Treehugging
So, I'm very excited. I've taken the week off and we're up at the house. I've got nothing to do but hang out with the hubby and Dot - bliss. Well, that and search for an eco-friendly fridge to buy, but more of that tomorrow (unless anyone can quickly tell me which one to get - I never was the consumer reports type and energy star searches are practically impossible - i need to get to bed this side of Xmas).
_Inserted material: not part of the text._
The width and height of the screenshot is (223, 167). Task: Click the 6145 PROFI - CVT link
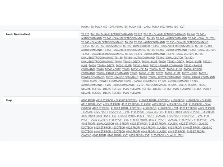(117, 135)
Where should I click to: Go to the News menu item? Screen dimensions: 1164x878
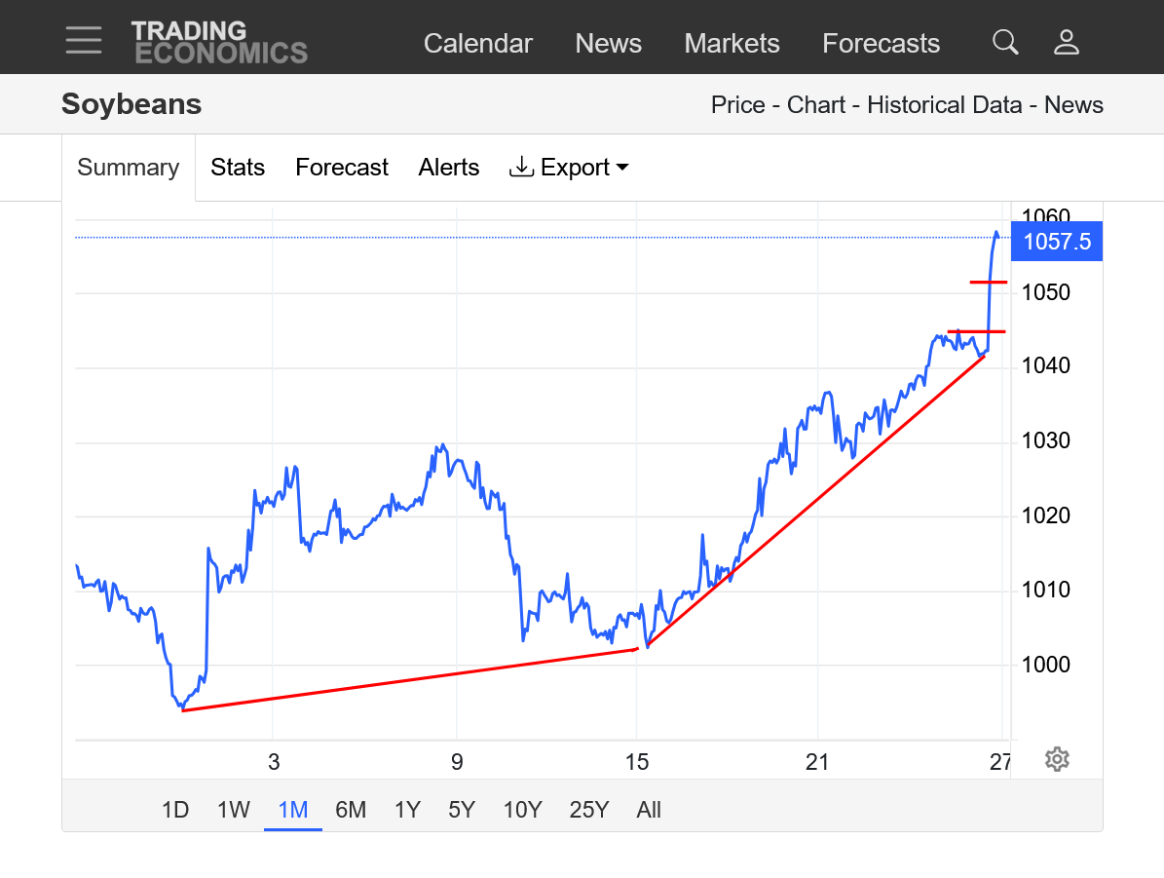608,44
It's hard to know where to start when you haven't posted much in a while (it's also hard to make the time when you've got out of the habit). There are the evenings spent round the barbeque in the back garden (not sure if this is eco-friendly but figure it must be more so than using propane to fire the oven), lit only by candlelight (we've taken to using no electric lights at night, just lanterns lit by candles. Keeps the insects out, saves electricity, is terribly romantic and doesn't wake Dot up when we go to bed. Reminds me of when we used to stay at a beach bungalow with my grandparents when we were kids. There was no electricity so we used gas lamps instead). Then there's my ludicrous over-excitement about the farmers markets and seasonal food going on at the moment (I spend half the journey up here trying to guess what will have come into season this week, buying huge bags of herbs and greens and using them liberally, shelling fresh peas with gay abandon (so much meatier than frozen, I find). Alice's shelves at River Brook farm are finally heaped with produce. This week I found a bowl of tiny black raspberries - then spotted loads more in our own back garden...)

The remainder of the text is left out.